HIGHLIGHT OF THE SEASON
I was so stuck for what to write in this bit that I opened it up to Twitter. As ever, there were some cracking suggestions: Per Mertesacker’s thumping header against Spurs; Tottenham fans celebrating an imaginary goal on the final day; Jack Wilshere’s long-awaited return.
In the end, I’ve simply had to plump for the end.
This was not a vintage season for our club. I’d be lying if I said I wasn’t glad to see the back of it. We celebrated on the final day, but it was more an escape than an achievement. Fourth place is often compared to a trophy, but for a club of our stature it’s more comparable to surviving a relegation scrap. We felt relief rather than joy.
DISAPPOINTMENT OF THE SEASON
There were so many – and sadly, so many that are now horribly familiar. Our utter failure to contest the major trophies is something that is becoming soul-crushingly customary.
For the sake of variety, I’ve decided to opt for an unusual choice: the plight of Abou Diaby.

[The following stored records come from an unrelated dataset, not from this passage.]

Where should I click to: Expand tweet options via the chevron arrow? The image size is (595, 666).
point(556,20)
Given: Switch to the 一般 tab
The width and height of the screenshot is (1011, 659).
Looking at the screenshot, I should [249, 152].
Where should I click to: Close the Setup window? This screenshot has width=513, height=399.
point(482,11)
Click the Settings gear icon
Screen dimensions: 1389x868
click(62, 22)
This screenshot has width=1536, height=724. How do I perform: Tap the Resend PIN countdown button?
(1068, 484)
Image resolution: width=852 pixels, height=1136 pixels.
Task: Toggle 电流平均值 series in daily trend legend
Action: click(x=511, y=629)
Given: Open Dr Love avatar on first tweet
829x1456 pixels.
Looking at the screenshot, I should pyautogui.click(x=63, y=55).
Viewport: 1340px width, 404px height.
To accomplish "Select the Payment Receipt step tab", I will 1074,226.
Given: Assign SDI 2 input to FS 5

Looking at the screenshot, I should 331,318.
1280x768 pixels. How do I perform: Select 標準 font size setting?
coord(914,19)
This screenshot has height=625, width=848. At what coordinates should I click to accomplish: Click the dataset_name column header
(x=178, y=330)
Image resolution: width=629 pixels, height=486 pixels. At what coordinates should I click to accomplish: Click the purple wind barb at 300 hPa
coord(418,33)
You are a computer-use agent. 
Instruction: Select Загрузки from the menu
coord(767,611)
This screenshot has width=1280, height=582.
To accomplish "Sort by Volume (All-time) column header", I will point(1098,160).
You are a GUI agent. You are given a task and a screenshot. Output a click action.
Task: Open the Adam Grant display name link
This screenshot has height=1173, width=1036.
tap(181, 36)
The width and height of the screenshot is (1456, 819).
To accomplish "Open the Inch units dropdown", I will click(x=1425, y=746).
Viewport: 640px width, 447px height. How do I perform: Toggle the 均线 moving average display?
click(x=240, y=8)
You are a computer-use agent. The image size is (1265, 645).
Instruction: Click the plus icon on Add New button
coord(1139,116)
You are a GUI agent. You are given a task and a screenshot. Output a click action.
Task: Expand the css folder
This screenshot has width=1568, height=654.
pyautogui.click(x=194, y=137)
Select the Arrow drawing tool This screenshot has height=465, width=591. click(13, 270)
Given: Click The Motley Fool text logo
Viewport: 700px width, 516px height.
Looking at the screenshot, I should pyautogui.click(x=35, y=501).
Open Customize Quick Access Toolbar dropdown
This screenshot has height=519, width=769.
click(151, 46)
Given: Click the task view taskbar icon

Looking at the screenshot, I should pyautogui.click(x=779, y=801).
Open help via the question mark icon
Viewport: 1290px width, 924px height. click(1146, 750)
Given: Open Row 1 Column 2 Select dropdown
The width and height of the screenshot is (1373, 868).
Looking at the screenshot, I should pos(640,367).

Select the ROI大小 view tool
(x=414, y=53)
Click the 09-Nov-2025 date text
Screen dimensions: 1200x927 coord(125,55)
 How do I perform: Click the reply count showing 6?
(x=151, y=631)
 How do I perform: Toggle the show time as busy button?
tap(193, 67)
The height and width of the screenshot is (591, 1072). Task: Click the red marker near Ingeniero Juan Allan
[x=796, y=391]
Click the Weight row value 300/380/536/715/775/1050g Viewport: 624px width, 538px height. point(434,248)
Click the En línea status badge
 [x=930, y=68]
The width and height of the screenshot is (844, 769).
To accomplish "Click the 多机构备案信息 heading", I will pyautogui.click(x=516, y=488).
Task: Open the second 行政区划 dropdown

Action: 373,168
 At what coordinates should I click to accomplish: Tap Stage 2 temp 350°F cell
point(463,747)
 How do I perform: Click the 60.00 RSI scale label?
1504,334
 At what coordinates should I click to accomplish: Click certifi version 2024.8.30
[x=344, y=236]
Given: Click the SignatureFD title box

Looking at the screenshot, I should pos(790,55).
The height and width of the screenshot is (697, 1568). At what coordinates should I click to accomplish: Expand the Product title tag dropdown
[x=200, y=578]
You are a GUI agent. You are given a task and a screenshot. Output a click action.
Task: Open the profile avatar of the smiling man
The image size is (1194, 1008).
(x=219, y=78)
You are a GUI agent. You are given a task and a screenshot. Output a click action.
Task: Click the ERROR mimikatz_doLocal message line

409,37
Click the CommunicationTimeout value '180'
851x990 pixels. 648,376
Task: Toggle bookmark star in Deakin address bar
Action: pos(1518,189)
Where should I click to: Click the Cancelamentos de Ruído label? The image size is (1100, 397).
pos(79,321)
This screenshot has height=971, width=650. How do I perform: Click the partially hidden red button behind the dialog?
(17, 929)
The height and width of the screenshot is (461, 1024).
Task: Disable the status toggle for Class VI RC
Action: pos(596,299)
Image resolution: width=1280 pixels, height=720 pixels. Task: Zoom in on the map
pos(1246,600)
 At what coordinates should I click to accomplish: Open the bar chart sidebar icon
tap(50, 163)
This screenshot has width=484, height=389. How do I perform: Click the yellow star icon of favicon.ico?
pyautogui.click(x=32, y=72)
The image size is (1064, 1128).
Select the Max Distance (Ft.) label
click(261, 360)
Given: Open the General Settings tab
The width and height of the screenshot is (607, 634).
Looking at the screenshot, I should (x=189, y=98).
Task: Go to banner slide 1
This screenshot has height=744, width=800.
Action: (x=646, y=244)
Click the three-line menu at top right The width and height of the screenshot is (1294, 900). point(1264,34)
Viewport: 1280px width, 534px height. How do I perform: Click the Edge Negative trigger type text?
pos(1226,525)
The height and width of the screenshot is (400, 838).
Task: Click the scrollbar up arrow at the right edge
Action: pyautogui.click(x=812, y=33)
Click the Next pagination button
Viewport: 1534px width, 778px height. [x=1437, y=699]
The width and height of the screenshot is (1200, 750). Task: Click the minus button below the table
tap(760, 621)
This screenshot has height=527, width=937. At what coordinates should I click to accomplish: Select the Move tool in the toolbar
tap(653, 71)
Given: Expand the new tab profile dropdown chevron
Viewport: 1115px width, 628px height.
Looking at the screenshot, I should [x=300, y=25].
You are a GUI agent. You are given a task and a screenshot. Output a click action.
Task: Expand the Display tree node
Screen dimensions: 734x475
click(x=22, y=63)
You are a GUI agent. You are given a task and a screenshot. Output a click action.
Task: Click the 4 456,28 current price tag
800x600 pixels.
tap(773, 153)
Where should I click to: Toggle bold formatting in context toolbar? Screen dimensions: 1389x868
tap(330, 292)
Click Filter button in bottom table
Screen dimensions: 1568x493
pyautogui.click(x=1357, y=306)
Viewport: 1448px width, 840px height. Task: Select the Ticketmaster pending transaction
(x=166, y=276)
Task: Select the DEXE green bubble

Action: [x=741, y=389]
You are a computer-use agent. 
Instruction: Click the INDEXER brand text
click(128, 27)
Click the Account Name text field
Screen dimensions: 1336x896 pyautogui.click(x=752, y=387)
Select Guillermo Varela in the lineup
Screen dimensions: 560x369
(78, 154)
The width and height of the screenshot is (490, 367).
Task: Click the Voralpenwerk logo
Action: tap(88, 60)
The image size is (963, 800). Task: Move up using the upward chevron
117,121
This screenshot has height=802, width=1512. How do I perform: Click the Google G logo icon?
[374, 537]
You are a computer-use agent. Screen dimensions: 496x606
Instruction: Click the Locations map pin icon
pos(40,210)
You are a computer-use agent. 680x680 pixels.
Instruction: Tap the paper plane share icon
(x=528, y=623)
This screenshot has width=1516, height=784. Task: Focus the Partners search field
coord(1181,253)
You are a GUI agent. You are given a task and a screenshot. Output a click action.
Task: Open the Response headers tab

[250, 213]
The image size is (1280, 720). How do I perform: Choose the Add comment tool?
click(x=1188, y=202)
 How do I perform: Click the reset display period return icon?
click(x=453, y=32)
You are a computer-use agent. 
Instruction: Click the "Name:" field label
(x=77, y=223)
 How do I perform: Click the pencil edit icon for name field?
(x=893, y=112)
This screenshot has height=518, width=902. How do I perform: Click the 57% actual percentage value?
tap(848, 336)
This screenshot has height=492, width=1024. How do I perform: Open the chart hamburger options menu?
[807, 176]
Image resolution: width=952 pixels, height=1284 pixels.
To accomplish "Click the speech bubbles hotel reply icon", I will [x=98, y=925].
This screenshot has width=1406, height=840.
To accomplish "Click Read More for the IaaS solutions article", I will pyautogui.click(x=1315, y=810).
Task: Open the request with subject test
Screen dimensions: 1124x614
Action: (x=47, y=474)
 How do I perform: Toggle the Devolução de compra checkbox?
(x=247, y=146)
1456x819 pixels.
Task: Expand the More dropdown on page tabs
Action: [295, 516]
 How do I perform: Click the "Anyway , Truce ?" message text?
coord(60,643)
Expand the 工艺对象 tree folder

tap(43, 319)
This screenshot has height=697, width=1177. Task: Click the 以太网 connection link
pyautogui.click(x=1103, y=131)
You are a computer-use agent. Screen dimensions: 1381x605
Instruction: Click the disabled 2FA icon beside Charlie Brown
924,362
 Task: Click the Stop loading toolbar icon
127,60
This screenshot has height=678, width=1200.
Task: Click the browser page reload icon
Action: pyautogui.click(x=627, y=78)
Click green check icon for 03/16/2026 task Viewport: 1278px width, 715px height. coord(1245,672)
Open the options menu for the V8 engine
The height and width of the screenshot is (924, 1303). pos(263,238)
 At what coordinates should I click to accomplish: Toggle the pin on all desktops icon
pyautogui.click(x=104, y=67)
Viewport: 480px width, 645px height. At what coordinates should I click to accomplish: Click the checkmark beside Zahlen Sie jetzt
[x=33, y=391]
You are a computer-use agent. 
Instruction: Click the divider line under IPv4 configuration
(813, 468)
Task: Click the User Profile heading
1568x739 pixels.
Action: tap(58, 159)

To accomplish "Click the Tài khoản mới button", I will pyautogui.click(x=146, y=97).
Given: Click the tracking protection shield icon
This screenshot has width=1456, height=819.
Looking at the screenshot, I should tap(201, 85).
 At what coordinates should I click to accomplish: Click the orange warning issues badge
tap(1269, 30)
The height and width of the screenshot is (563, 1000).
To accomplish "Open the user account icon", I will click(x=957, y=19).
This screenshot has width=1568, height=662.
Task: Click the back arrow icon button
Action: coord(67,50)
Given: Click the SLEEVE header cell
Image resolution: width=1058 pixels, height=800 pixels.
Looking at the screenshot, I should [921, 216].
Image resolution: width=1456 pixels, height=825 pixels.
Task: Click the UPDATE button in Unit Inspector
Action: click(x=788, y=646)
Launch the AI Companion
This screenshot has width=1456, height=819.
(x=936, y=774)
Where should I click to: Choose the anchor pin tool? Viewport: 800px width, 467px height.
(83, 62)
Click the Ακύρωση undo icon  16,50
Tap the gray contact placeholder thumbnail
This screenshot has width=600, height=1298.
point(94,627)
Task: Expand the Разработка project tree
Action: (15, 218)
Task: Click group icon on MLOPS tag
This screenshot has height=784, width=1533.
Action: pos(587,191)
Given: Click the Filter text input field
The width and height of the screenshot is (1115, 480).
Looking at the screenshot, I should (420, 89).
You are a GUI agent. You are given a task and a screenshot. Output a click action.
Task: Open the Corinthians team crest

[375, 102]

When scrolling through our statistics to make my choice for Player of the Season, I was genuinely jolted by seeing Diaby’s name: I had forgotten he played for us. That rapid decline is all the more remarkable when you consider that at the start of the season he was turning in man of the match performances against the likes of Manchester City.
Sadly, since then he has succumbed to another major injury. I’m not sure how many more there will be in his career.
Arsene Wenger has shown enormous faith in Diaby throughout his struggles, and Diaby himself has shown tremendous courage to fight back from a succession of blows. However, after this latest blow I can’t help but feel that Arsene’s faith and Diaby’s courage will be wearing as thin as the cartilage in the Frenchman’s knackered ankle.
So there you have it. Tomorrow I’ll be taking a look at the season as a whole through the prism of the blog. Till then.